● WHAT IS BEING ASKED: Your answer must be an exact repetition of every record.

● DATA SUPPLIED:

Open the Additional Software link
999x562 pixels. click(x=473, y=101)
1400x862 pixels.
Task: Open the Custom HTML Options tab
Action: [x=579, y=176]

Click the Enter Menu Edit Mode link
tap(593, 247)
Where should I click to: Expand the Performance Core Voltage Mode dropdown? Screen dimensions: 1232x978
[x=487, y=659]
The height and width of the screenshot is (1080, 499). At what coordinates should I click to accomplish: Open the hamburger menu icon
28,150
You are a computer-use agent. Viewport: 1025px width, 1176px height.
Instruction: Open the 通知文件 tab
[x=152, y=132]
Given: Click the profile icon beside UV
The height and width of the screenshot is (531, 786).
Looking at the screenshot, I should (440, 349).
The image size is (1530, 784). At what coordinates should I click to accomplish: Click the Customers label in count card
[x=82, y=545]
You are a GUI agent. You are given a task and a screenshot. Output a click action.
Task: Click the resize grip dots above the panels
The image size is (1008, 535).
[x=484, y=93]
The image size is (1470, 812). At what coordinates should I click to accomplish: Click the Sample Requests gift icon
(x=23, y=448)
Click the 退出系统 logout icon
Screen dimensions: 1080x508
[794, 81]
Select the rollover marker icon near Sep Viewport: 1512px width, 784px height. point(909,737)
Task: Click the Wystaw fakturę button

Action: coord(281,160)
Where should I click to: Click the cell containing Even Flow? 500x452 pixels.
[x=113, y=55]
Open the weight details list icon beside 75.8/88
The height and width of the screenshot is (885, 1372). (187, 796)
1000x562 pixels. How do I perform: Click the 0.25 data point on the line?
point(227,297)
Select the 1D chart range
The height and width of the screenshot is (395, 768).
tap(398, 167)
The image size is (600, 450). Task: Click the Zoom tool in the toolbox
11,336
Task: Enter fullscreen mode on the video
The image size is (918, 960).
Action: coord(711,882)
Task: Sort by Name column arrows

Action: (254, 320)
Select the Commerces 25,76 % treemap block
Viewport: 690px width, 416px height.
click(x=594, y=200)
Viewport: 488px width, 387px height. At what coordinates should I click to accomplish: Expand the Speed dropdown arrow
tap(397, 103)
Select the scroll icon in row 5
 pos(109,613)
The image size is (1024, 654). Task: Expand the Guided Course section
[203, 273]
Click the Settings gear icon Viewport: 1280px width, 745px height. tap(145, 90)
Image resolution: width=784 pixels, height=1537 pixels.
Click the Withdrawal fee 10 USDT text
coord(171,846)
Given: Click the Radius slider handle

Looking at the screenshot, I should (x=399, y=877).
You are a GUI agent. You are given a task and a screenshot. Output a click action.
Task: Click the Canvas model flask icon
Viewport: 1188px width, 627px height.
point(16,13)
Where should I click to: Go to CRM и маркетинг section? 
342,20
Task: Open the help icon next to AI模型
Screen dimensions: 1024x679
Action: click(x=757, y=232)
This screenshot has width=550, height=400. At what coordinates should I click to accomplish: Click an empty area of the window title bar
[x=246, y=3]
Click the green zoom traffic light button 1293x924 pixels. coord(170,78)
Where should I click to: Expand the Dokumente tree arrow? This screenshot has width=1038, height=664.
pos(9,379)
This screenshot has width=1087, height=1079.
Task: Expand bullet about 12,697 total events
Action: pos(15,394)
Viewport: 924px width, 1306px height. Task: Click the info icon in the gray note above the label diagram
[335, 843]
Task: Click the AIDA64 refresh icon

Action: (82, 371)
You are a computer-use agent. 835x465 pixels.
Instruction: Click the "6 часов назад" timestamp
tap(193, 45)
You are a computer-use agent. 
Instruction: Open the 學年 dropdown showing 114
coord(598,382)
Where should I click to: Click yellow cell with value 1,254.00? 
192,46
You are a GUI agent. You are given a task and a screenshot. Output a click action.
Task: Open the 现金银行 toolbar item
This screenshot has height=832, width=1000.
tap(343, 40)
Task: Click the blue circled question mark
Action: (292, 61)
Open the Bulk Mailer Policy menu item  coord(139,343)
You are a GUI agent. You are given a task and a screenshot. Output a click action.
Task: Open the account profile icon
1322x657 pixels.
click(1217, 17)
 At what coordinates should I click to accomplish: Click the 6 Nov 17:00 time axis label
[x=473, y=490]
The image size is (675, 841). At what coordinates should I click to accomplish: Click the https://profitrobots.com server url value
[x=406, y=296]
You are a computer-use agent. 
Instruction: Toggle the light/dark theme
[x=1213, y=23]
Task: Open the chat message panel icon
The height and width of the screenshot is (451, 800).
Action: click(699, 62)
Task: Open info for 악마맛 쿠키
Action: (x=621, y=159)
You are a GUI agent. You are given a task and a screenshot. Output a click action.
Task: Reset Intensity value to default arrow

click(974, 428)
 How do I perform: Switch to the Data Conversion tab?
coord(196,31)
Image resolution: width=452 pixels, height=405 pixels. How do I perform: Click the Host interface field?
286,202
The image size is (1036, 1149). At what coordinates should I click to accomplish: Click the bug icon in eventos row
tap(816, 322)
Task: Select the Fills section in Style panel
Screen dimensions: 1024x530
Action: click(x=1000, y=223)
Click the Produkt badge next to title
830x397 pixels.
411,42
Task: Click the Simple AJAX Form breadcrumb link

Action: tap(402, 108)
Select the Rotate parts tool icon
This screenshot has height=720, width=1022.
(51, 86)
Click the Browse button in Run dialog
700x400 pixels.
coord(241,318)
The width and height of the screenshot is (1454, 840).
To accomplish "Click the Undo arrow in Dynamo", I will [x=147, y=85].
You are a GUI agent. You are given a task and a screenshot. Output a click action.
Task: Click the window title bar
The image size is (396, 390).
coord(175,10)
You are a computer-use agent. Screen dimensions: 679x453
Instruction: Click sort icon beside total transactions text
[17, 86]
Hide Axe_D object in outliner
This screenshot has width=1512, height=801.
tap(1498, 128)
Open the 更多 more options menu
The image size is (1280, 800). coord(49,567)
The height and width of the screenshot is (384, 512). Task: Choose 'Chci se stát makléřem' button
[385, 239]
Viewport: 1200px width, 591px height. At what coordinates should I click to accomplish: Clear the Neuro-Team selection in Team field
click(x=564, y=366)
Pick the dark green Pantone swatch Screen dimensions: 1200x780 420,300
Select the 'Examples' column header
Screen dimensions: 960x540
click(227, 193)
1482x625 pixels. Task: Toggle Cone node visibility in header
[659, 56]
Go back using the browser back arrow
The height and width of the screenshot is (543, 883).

● RESULT OF THIS TASK:
Open the Additional Software link
999x562 pixels. click(x=473, y=101)
1400x862 pixels.
Task: Open the Custom HTML Options tab
Action: [x=579, y=176]

Click the Enter Menu Edit Mode link
tap(593, 247)
Where should I click to: Expand the Performance Core Voltage Mode dropdown? Screen dimensions: 1232x978
[x=487, y=659]
The height and width of the screenshot is (1080, 499). At what coordinates should I click to accomplish: Open the hamburger menu icon
28,150
You are a computer-use agent. Viewport: 1025px width, 1176px height.
Instruction: Open the 通知文件 tab
[x=152, y=132]
Given: Click the profile icon beside UV
The height and width of the screenshot is (531, 786).
Looking at the screenshot, I should (440, 349).
The image size is (1530, 784). At what coordinates should I click to accomplish: Click the Customers label in count card
[x=82, y=545]
You are a GUI agent. You are given a task and a screenshot. Output a click action.
Task: Click the resize grip dots above the panels
The image size is (1008, 535).
[x=484, y=93]
The image size is (1470, 812). At what coordinates should I click to accomplish: Click the Sample Requests gift icon
(x=23, y=448)
Click the 退出系统 logout icon
Screen dimensions: 1080x508
[794, 81]
Select the rollover marker icon near Sep Viewport: 1512px width, 784px height. point(909,737)
Task: Click the Wystaw fakturę button

Action: coord(281,160)
Where should I click to: Click the cell containing Even Flow? 500x452 pixels.
[x=113, y=55]
Open the weight details list icon beside 75.8/88
The height and width of the screenshot is (885, 1372). (187, 796)
1000x562 pixels. How do I perform: Click the 0.25 data point on the line?
point(227,297)
Select the 1D chart range
The height and width of the screenshot is (395, 768).
tap(398, 167)
The image size is (600, 450). Task: Click the Zoom tool in the toolbox
11,336
Task: Enter fullscreen mode on the video
The image size is (918, 960).
Action: coord(711,882)
Task: Sort by Name column arrows

Action: (254, 320)
Select the Commerces 25,76 % treemap block
Viewport: 690px width, 416px height.
click(x=594, y=200)
Viewport: 488px width, 387px height. At what coordinates should I click to accomplish: Expand the Speed dropdown arrow
tap(397, 103)
Select the scroll icon in row 5
 pos(109,613)
The image size is (1024, 654). Task: Expand the Guided Course section
[203, 273]
Click the Settings gear icon Viewport: 1280px width, 745px height. tap(145, 90)
Image resolution: width=784 pixels, height=1537 pixels.
Click the Withdrawal fee 10 USDT text
coord(171,846)
Given: Click the Radius slider handle

Looking at the screenshot, I should (x=399, y=877).
You are a GUI agent. You are given a task and a screenshot. Output a click action.
Task: Click the Canvas model flask icon
Viewport: 1188px width, 627px height.
point(16,13)
Where should I click to: Go to CRM и маркетинг section? 
342,20
Task: Open the help icon next to AI模型
Screen dimensions: 1024x679
Action: click(x=757, y=232)
This screenshot has width=550, height=400. At what coordinates should I click to accomplish: Click an empty area of the window title bar
[x=246, y=3]
Click the green zoom traffic light button 1293x924 pixels. coord(170,78)
Where should I click to: Expand the Dokumente tree arrow? This screenshot has width=1038, height=664.
pos(9,379)
This screenshot has width=1087, height=1079.
Task: Expand bullet about 12,697 total events
Action: pos(15,394)
Viewport: 924px width, 1306px height. Task: Click the info icon in the gray note above the label diagram
[335, 843]
Task: Click the AIDA64 refresh icon

Action: (82, 371)
You are a computer-use agent. 835x465 pixels.
Instruction: Click the "6 часов назад" timestamp
tap(193, 45)
You are a computer-use agent. 
Instruction: Open the 學年 dropdown showing 114
coord(598,382)
Where should I click to: Click yellow cell with value 1,254.00? 
192,46
You are a GUI agent. You are given a task and a screenshot. Output a click action.
Task: Open the 现金银行 toolbar item
This screenshot has height=832, width=1000.
tap(343, 40)
Task: Click the blue circled question mark
Action: (292, 61)
Open the Bulk Mailer Policy menu item  coord(139,343)
You are a GUI agent. You are given a task and a screenshot. Output a click action.
Task: Open the account profile icon
1322x657 pixels.
click(1217, 17)
 At what coordinates should I click to accomplish: Click the 6 Nov 17:00 time axis label
[x=473, y=490]
The image size is (675, 841). At what coordinates should I click to accomplish: Click the https://profitrobots.com server url value
[x=406, y=296]
You are a computer-use agent. 
Instruction: Toggle the light/dark theme
[x=1213, y=23]
Task: Open the chat message panel icon
The height and width of the screenshot is (451, 800).
Action: click(699, 62)
Task: Open info for 악마맛 쿠키
Action: (x=621, y=159)
You are a GUI agent. You are given a task and a screenshot. Output a click action.
Task: Reset Intensity value to default arrow

click(974, 428)
 How do I perform: Switch to the Data Conversion tab?
coord(196,31)
Image resolution: width=452 pixels, height=405 pixels. How do I perform: Click the Host interface field?
286,202
The image size is (1036, 1149). At what coordinates should I click to accomplish: Click the bug icon in eventos row
tap(816, 322)
Task: Select the Fills section in Style panel
Screen dimensions: 1024x530
Action: click(x=1000, y=223)
Click the Produkt badge next to title
830x397 pixels.
411,42
Task: Click the Simple AJAX Form breadcrumb link

Action: tap(402, 108)
Select the Rotate parts tool icon
This screenshot has height=720, width=1022.
(51, 86)
Click the Browse button in Run dialog
700x400 pixels.
coord(241,318)
The width and height of the screenshot is (1454, 840).
To accomplish "Click the Undo arrow in Dynamo", I will [x=147, y=85].
You are a GUI agent. You are given a task and a screenshot. Output a click action.
Task: Click the window title bar
The image size is (396, 390).
coord(175,10)
You are a computer-use agent. Screen dimensions: 679x453
Instruction: Click sort icon beside total transactions text
[17, 86]
Hide Axe_D object in outliner
This screenshot has width=1512, height=801.
tap(1498, 128)
Open the 更多 more options menu
The image size is (1280, 800). coord(49,567)
The height and width of the screenshot is (384, 512). Task: Choose 'Chci se stát makléřem' button
[385, 239]
Viewport: 1200px width, 591px height. At what coordinates should I click to accomplish: Clear the Neuro-Team selection in Team field
click(x=564, y=366)
Pick the dark green Pantone swatch Screen dimensions: 1200x780 420,300
Select the 'Examples' column header
Screen dimensions: 960x540
click(227, 193)
1482x625 pixels. Task: Toggle Cone node visibility in header
[659, 56]
Go back using the browser back arrow
The height and width of the screenshot is (543, 883).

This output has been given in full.